On sait, par toute une série d’exemples à travers le monde, que de telles bouffées d’exaltations autour de « chasses au trésor » apparaissent particulièrement dans des moments de crise profonde, renfermant en même temps l’espoir et la promesse du salut. Comme l’ont remarqué des anthropologues comme Charles Stewart, de tels phénomènes touchent souvent à des choses cachées dans le sous-sol, il s’agit soit de pétrole ou de gaz naturel, soit de trésors archéologiques. Mais, dans le cas présent, c’est l’imbrication entre une visionnaire chasse au trésor et le destin national, la terre de Macédoine, très investie nationalement, l’omnipotent « roman historique » construit sur Alexandre et les conceptions qui sont les nôtres d’ancêtres-conquérants du monde qui rend l’épisode d’Amphipolis si captivant.

Quant à l’archéologie elle-même, elle continue à contribuer de façon catalytique à cette confusion, apprêtant une descente théâtralisée dans le monde des morts, et renvoyant à Vergina et à Manolis Andronikos. Ainsi, en suivant cette narration, la fidélité aux valeurs nationales peut se révéler fructeuse, la terre des ancêtres nous récompensera en révélant ses secrets bien cachés et en prodiguant largement ses trésors. A l’économie de marché et de la crise financière, vient s’opposer une économie alternative de la révélation, une économie éthique et onirique qui récompense ceux qui agissent et réfléchissent au profit de la nation.

La découverte d’Amphipolis, qui a une grande importance archéologique, indépendamment des interprétations nationales hâtives et des liens avec des figures historiques considérables, a été possible grâce à la connaissance, à la compétence et au travail des employés et employées sur le chantier, des archéologues et des scientifiques. Les spécialistes, après les études nécessaires, formuleront leurs propres interprétations, et il est possible, comme dans le cas de Vergina, qu’ils ne soient pas tous d’accord, ce qui est tout à fait normal !

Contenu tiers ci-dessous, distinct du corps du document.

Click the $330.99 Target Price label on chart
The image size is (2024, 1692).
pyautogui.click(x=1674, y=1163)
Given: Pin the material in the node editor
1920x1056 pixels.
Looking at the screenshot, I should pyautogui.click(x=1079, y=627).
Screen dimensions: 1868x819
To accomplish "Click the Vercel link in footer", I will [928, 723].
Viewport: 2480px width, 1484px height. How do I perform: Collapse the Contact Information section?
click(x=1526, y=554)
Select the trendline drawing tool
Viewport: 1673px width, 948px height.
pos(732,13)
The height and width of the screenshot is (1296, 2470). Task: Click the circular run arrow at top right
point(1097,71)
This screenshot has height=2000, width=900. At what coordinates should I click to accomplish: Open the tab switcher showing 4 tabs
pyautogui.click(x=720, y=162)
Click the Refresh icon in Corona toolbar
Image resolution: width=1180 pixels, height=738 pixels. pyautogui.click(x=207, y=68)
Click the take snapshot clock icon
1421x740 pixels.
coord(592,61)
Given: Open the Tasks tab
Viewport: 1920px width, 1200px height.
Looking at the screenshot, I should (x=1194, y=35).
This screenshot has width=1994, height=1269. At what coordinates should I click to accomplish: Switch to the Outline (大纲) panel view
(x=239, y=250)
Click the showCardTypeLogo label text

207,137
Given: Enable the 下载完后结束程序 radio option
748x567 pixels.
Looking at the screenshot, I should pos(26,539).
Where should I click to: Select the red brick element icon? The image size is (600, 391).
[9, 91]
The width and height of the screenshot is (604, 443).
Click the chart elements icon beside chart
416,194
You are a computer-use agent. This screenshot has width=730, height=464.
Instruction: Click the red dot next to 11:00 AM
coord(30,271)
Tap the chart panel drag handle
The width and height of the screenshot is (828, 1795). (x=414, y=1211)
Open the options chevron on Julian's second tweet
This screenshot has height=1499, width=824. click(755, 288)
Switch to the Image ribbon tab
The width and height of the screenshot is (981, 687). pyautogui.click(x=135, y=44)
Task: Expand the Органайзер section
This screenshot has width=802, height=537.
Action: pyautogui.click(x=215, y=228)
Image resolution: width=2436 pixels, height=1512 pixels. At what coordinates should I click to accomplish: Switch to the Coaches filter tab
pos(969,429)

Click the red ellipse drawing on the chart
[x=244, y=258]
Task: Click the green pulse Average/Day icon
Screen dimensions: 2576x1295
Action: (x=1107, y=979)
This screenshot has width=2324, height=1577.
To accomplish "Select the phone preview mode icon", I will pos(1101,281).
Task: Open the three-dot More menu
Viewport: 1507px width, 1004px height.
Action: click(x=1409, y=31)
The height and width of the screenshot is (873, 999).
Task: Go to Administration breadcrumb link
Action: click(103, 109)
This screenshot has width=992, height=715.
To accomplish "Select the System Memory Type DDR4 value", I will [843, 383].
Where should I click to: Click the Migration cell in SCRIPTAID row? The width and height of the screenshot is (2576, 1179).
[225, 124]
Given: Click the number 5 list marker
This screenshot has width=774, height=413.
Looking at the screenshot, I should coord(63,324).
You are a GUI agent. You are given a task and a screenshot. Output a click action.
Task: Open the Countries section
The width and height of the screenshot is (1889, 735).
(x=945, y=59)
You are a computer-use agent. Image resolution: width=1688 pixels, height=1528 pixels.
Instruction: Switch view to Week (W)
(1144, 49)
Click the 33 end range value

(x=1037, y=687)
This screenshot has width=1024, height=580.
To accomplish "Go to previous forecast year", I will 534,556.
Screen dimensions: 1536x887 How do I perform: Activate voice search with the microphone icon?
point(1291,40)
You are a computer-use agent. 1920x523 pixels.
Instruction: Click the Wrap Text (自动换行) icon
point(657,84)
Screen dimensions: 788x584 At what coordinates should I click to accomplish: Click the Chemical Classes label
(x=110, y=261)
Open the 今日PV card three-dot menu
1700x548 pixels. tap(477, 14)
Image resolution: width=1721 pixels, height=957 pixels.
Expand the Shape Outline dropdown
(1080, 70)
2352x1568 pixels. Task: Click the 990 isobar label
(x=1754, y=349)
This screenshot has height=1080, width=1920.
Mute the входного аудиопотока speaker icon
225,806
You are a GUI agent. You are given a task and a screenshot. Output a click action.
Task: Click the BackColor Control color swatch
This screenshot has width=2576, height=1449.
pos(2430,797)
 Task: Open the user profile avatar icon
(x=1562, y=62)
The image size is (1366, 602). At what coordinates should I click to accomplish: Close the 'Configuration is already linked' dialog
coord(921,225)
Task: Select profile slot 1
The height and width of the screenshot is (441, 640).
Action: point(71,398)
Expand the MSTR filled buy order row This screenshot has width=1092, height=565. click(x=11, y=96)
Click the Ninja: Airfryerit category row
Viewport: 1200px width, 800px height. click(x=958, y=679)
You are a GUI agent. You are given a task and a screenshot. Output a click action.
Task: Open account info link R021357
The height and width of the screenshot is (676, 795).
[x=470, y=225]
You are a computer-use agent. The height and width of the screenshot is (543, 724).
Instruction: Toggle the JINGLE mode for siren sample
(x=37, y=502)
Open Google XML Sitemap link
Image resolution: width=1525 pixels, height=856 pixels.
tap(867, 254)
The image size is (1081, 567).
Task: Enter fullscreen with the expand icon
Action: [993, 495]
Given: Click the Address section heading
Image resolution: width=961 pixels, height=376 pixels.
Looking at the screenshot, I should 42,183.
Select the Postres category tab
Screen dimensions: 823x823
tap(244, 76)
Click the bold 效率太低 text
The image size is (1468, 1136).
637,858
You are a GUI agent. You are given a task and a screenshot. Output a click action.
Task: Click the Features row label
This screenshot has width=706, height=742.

Mais il ne faut pas oublier que tout objet de mémoire important relève d’une biographie qui renferme l’ensemble des faits culturels le concernant, auxquels participent ses usages et les mutations de ses usages à travers les siècles, jusqu’aux circonstances de sa possible profanation, et pas seulement l’instant de sa construction et de son premier usage. Une biographie culturelle qui demande, pour être connue, un travail méticuleux, la prise en compte de la moindre trace matérielle, visible ou non à l’œil nu, du moindre grain de terre,

Enfin, n’oublions pas qu’une catégorisation ethnique et le plus souvent nationale, des matériaux qui témoignent du passé, particulièrement dans les périodes qui se caractérisent par un déchaînement, une sorte d’ubris culturelle, ne sont pas seulement scientifiquement arbitraires mais socialement et politiquement dangereuses. En d’autres termes, le sujet, dans le cas d’Amphipolis, est celui d’une archéologie critique, inscrite dans le long terme, affranchie et d’un imaginaire ethnique étouffant et des visées du pouvoir politique.